A Cloud-based 2-tier ERP strategy can maximize M&A ROI
Your M&A strategy may be missing something
Mergers and Acquisitions are a major component of most growth strategies. But studies have indicated that a large percentage of these deals do not provide the value that was expected. Why is that? Most large organizations have a sophisticated approach to determining what companies to buy, and the ROI that should be gained from this purchase. What may be missing is a strategy to bring these newly created subsidiaries on board quickly, cost effectively, and in a way that ensures they leverage Corporate services and capabilities for competitive advantage. As the Cloud movement accelerates, many companies are finding that acquisitions are a perfect place to implement a 2-tier ERP strategy based on Intelligent Cloud ERP.
Cloud ERP leads to fast ROI post acquisition. There is no upfront investment in IT infrastructure. Implementation is fast and you don’t need a lot of specialized IT skills. Cloud solutions are easy to learn and easy to use, which drives rapid adoption. By standardizing on one solution set, from one vendor, for all acquisitions, you reduce complexity, and can drive IT costs down.
Intelligent ERP helps the acquisition thrive. By delivering a high performing ERP solution to your new subsidiary, you maximize the probability of success. Best business practices, embedded in the application, drive world class operational excellence. Machine Learning helps optimize and automate standardized processes. Digital assistance helps drive efficiency. Embedded analytics enable faster more effective insight-to-action. Predictive capabilities accelerate problem solving and ultimately, deliver a better customer experience. Lastly, a flexible digital platform supports changing business models and helps the acquisition take maximum advantage of the digital economy.
A Two-Tier ERP strategy, with pre-built integrations to Corporate, speeds on-boarding and helps the acquisition leverage services and resources. Financial consolidations are simplified. Increased real-time visibility of the acquisition’s cash flow needs helps optimize working capital. Corporate services, like procurement, extended out to the acquisition, reduce costs. Leverage of Corporate resources, like manufacturing and distribution facilities, delivers a better customer experience, at a cheaper price.

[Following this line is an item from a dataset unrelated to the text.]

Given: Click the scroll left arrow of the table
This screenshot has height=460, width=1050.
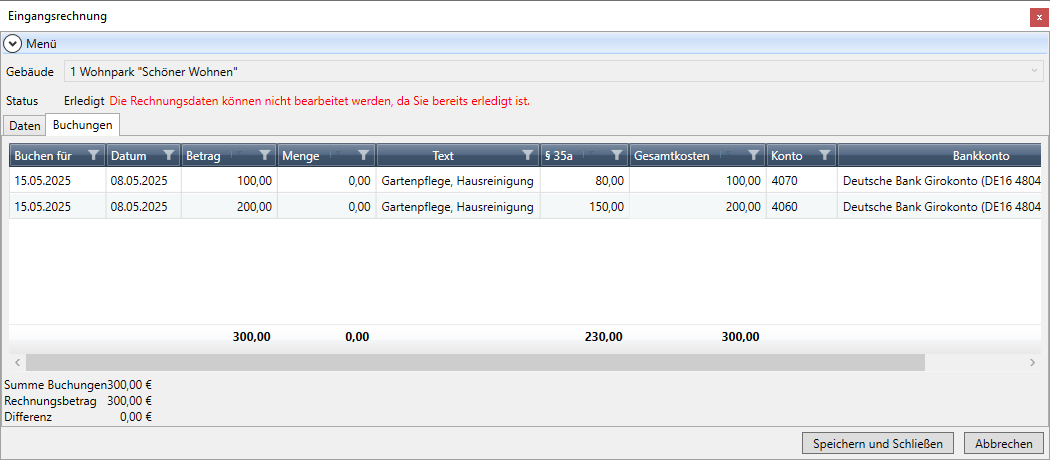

Fast implementation of Corporate governance speeds control. Cloud implementations drive accelerated use of best practices for both Finance and Operations. This leads to quicker control over the acquisition. Real time subsidiary transparency and analytics ensure better overall management. Built in support for country taxes, regulations, and local practices ensures that the new acquisition easily adopts all required local laws.